Zenix: Efficient Execution of Bulky Serverless Applications
Zhiyuan Guo, Zachary Blanco, Junda Chen, Jinmou Li, Zerui Wei, Bili Dong, Ishaan Pota, Mohammad Shahrad, Harry Xu, Yiying Zhang
TL;DR
BulkX addresses the inefficiencies of running bulky workloads in traditional function-centric serverless platforms by introducing a resource-centric model that adaptively allocates CPU and memory at the invocation level. It relies on offline profiling and a resource graph to capture fine-grained resource features, enabling proactive and reactive scheduling, memory placement, and remote-access optimizations.

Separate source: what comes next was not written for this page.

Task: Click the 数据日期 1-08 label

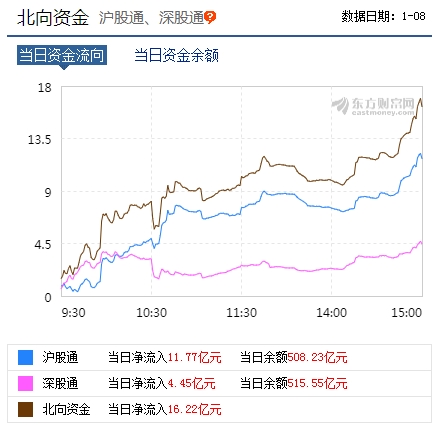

The system employs a two-level global-rack scheduler, a memory-aware executor, RDMA/TCP data paths, and history-based resource adjustment to achieve substantial resource savings (up to 90%) and significant performance gains (up to 64%) across data analytics, video processing, and ML tasks. This work demonstrates that bulky applications can run efficiently in serverless environments, reducing waste and improving responsiveness, with public availability planned.
Abstract
Serverless computing, commonly offered as Function-as-a-Service, was initially designed for small, lean applications. However, there has been an increasing desire to run larger, more complex applications (what we call bulky applications) in a serverless manner. Existing strategies for enabling such applications are to either increase function sizes or to rewrite applications as DAGs of functions. These approaches cause significant resource wastage, manual efforts, and/or performance overhead. We argue that the root cause of these issues is today's function-centric serverless model, where a function is the resource allocation and scaling unit. We propose a new, resource-centric serverless-computing model for executing bulky applications in a resource- and performance-efficient way, and we build the Zenix serverless platform following this model. Our results show that Zenix reduces resource consumption by up to 90% compared to today's function-centric serverless systems, while improving performance by up to 64%.